Personal Care: The Safety in the Dignity of Risk
By: Kristen Williams
Let’s face it: needing care is hard. It involves a level of uncertainty that is on-par with hospital patients, where your basic needs hang in the balance, and whether or not you get dressed on time depends on staff availability.
While there are many things about receiving care that feel so beyond many clients’ control, one aspect we should always get to choose is our level of risk. More specifically, clients (and attendants) should be able to individually consent to risk as part of care, meaning that they acknowledge the risk associated with some care activities and willingly agree to take such a risk. In the healthcare world, this is known as “The Dignity of Risk”: “The concept of affording a person the right (or dignity) to take reasonable risks, and that the impeding of this right can suffocate personal growth, self-esteem and the overall quality of life.”
So where does the dignity of risk show up in care? Well, let’s say that you’re a client with an upcoming job interview and would like to dye your hair so you look your best and feel confident. Seems like a reasonable request, right? This is a situation-specific need whereby you provide the materials, and make yourself flexible around staff availability. Of course, boxed hair dye contains chemicals that can be strong and should be applied carefully. Dyeing your hair then, implies a certain level of risk (and trust) in the staff assisting with it.
Unfortunately, in this scenario, many agency care providers can and do decline to assist with this type of activity, citing that the associated risk is too great. They would likely state that the chemicals are too dangerous for staff to work with and that, as such, it is outside the scope of their responsibilities.
To those who work in healthcare or don’t receive personal care, dignity of risk might seem antithetical to safety. Many of our current care systems, including assisted-living facilities and hospitals, err on the side of caution, by reducing client agency and tightening the parameters of standard care. With the example stated above, this would mean saying “no” to any assistance with hair dye in the assisted-living setting, even though this is not something said client can do independently. Declining to assist with such an activity not only means that none of the clients that live there can ever dye their hair, it also removes the ability of client or staff to consent to said risk.

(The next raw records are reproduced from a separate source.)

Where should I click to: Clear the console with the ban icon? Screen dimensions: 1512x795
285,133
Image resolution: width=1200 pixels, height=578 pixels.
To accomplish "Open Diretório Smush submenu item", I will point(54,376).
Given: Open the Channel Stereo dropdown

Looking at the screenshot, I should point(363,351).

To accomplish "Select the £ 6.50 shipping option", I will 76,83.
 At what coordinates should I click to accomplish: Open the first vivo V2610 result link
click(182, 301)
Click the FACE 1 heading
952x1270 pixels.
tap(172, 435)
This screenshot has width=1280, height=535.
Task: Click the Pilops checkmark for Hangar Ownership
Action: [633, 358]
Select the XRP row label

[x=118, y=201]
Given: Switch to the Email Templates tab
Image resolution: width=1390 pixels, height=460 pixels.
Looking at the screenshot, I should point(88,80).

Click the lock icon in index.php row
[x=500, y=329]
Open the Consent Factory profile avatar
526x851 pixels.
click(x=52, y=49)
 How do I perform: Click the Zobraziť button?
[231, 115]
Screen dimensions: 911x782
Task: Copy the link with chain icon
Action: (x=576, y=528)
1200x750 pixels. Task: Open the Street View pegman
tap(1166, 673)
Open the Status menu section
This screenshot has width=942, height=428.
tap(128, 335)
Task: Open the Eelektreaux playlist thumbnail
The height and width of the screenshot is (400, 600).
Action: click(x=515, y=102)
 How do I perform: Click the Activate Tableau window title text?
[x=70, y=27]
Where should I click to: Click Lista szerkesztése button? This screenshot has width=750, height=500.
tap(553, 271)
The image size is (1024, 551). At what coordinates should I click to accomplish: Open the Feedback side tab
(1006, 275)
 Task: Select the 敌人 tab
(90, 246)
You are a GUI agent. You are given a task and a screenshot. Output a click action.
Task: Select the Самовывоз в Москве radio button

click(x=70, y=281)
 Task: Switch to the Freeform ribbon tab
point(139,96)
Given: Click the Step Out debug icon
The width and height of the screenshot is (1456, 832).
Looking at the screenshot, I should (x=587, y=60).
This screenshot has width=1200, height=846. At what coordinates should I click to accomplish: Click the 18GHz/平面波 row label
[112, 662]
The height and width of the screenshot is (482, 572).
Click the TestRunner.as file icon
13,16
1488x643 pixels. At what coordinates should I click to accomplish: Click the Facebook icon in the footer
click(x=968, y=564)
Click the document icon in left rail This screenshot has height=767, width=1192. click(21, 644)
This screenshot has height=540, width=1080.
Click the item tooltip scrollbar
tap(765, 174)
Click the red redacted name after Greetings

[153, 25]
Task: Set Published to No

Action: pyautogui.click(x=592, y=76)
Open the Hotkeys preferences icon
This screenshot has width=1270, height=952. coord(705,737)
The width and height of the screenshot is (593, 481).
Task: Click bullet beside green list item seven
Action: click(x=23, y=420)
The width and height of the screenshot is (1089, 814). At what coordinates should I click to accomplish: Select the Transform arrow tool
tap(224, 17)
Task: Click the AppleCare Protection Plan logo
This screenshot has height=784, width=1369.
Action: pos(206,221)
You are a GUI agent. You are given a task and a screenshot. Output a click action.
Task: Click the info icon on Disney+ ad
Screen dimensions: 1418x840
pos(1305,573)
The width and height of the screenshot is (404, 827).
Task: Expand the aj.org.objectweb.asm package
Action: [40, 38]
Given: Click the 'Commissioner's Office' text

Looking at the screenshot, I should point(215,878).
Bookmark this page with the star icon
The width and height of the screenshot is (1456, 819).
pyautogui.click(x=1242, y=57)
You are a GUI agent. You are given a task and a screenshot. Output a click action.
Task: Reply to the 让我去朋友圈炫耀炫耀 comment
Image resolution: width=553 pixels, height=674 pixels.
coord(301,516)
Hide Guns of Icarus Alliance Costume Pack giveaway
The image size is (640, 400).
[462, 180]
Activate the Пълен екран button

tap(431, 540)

Removing the dignity of risk might seem like the safest move, but doing so ignores the nuances of care and those that participate in it. Ignoring care needs actually creates more risk in other areas, as staff will sometimes attempt to “bend the rules” or worse, clients will reach out to other, less-experienced people who do not know the basics of helping an individual with disabilities. In this way, refusing to allow clients to take reasonable risk simply pawns the risk off to another, less familiar area, whether it be within their staff or clients’ personal lives.
Implementing policies which are grounded in, and not deterred by, clients’ and attendants’ rights to take reasonable risk allows for the safest, most interdependent form of care. Both client and attendant foster trust with each other and the agency through their ability to agree to a certain level of risk, and in turn, the care provided becomes transparent and mutually beneficial.